Der Planet der Pflanzen
21.08.2026 NaturAndres Klein
Im Botanischen Garten von Palermo gibt es einen Film mit dem Titel «Der Planet der Pflanzen». Darin wird eindrücklich aufgezeigt, dass nur Pflanzen, Bakterien und Einzeller in der Lage sind, aus Wasser und Kohlendioxid die Energie der Sonne in ...
Andres Klein
Im Botanischen Garten von Palermo gibt es einen Film mit dem Titel «Der Planet der Pflanzen». Darin wird eindrücklich aufgezeigt, dass nur Pflanzen, Bakterien und Einzeller in der Lage sind, aus Wasser und Kohlendioxid die Energie der Sonne in Form von Zuckern zu speichern. Diese Zucker dienen dazu, mithilfe anderer Stoffe aus der Natur wie Salzen, Luftstickstoff und Mineralien Eiweiss, Vitamine, Stärke, Lignin und andere Stoffe herzustellen. Die Nahrungsgrundlage für uns Menschen und alle Tiere stammt aus Pflanzen. «Ohne Pflanzen keine Nahrung und kein Futter!»

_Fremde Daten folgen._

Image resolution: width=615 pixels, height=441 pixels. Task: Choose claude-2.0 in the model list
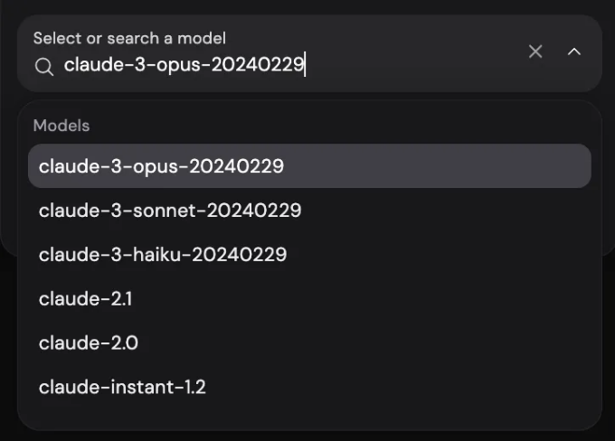click(309, 343)
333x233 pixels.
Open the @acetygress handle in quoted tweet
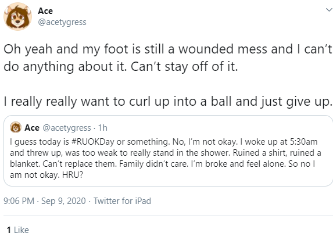pos(67,128)
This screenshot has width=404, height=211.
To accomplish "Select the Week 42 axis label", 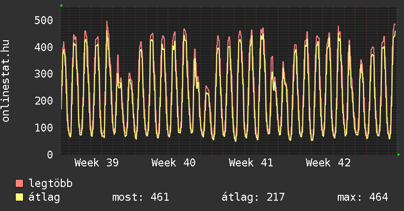I will pos(328,163).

Wir alle haben die extreme Trockenheit und Hitze in diesem Jahr erlebt. In Gesprächen fallen Worte wie Steppe, Sahelzone, Übersterblichkeit, deprimierend, nicht so schlimm oder einmalig. Aus meiner Wahrnehmung liegt all diesen spontanen Reaktionen das Wort Hilflosigkeit zugrunde. In einer Gesellschaft, die technisch alles im Griff hat und wirtschaftlich unendlich wachsen muss, ist das verheerend. Die Medien, Politiker sowie Fachleute zeigen mit ihren Wörtern und Lösungsvorschlägen eigentlich nur eines: «Wir sind überfordert», aber sie dürfen sich das nicht eingestehen. Wenn ich lese, dass die Stadtbewohner am meisten unter der Hitze leiden, dann wurde das in einem klimatisierten Büro geschrieben, und der oder die Schreibende hat nie einen Wald an einem Südhang oder eine Fettwiese mit mehr Rissen im Boden als grünen Pflanzen gesehen.
Wenn SP-Politiker Klimaanlagen für Schulzimmer fordern, FDP-Politikerinnen schnell mehr AKW verlangen, Grüne sagen, sie hätten vor drei Jahren schon Lösungen vorgeschlagen, und SVP-Politiker meinen, die Trockenheit sei nicht so schlimm, dann ist das für mich reine Ideologie. Es ist kein Vorschlag zur Abwendung der Wassernot und der Überhitzung. Wenn Vertreter verschiedener Wirtschaftssektoren nach mehr Geld rufen, dann ist das Gewohnheit, aber keine Lösung. Geld können weder wir Menschen noch Tiere und Pflanzen trinken!
In der reichen Schweiz sind die Alp- und Viehwirtschaft, die Waldwirtschaft und die Energiewirtschaft vor grosse Probleme gestellt. Beim Ausbleiben von Niederschlägen sind die Sicherheit bei Naturgefahren sowie die Ernährungssicherheit infrage gestellt. Vermutlich sind diese Herausforderungen um einiges komplexer als die Sanierung eines maroden Regierungsgebäudes.
Die Pflanzen, unsere Ernährer, machen uns einiges vor. Bei Mangel reduzieren sie ihre Aktivität, um mit knappen Ressourcen umzugehen. Sie ziehen Nährstoffe in die Wurzeln zurück, werfen Blätter ab und produzieren mehr Samen. Bei der Produktion von Biomasse gilt in der Not: weniger ist besser, bei der Reproduktion: mehr ist besser. Wenn sie Samen produzieren und Nährstoffe in den Wurzeln einlagern, erhöhen sie die Wahrscheinlichkeit des Überlebens. Sie brauchen die Energie für das Wesentliche. Die Überlebensstrategien der Pflanzen sind so vielfältig, dass wir davon lernen könnten.
Aus meiner Sicht wäre es an der Zeit, Ruhe zu bewahren, den ideologischen Grabenkämpfen Einhalt zu gebieten und nach echten Lösungen zu suchen. Es ist sinnvoll, bei der Lösungssuche genauer hinzuschauen, wie die Pflanzen Probleme bewältigen, denn sie haben mit ihren Strategien das Leben von Mensch und Tier ermöglicht und werden vermutlich auch uns Säugetiere überleben.
Andres Klein ist Botaniker. Er lebt in Gelterkinden.